WORK ORDER. State how many lines in the listing contain the string "green", and add nothing to that number.

RAW DATA.
+++++
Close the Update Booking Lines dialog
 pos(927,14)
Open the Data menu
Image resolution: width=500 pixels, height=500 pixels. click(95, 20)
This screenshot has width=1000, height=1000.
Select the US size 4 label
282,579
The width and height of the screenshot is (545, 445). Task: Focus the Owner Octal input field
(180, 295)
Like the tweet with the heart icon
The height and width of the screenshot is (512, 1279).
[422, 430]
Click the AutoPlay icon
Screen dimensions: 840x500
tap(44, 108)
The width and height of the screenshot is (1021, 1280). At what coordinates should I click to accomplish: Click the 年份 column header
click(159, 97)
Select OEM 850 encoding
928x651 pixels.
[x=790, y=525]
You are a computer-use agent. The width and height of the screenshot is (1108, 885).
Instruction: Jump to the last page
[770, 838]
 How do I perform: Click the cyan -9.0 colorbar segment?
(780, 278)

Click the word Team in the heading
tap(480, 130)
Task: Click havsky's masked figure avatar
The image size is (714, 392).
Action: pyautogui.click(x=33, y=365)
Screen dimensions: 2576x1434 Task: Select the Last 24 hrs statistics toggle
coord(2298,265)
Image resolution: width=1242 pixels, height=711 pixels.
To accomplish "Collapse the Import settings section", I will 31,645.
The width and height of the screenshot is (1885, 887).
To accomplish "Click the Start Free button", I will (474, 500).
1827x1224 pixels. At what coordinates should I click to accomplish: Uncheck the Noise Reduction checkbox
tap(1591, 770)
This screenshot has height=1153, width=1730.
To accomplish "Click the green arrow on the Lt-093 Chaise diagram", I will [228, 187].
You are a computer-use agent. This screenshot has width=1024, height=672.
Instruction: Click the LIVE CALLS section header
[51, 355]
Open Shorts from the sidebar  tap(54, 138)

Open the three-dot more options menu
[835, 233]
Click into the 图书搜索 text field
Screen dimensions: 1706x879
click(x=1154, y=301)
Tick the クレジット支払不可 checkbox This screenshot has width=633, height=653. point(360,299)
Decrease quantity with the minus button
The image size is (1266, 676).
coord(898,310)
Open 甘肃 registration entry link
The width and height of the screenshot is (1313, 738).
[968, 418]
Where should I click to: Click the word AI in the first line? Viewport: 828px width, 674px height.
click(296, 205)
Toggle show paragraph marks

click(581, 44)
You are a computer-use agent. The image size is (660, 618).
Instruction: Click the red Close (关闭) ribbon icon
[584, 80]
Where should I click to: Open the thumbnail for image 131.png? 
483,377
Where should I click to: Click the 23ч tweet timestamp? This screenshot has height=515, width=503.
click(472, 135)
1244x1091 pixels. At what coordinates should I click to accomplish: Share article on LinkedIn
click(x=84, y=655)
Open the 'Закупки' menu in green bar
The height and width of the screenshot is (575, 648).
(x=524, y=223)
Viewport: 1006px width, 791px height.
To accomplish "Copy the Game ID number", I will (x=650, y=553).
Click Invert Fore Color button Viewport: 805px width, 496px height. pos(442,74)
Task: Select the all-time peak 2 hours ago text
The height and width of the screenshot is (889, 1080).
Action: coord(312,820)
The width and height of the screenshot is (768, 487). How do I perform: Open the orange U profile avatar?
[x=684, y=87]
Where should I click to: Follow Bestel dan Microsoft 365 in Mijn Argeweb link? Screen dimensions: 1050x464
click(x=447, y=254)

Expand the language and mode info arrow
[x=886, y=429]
+++++
YOUR SOLUTION. 2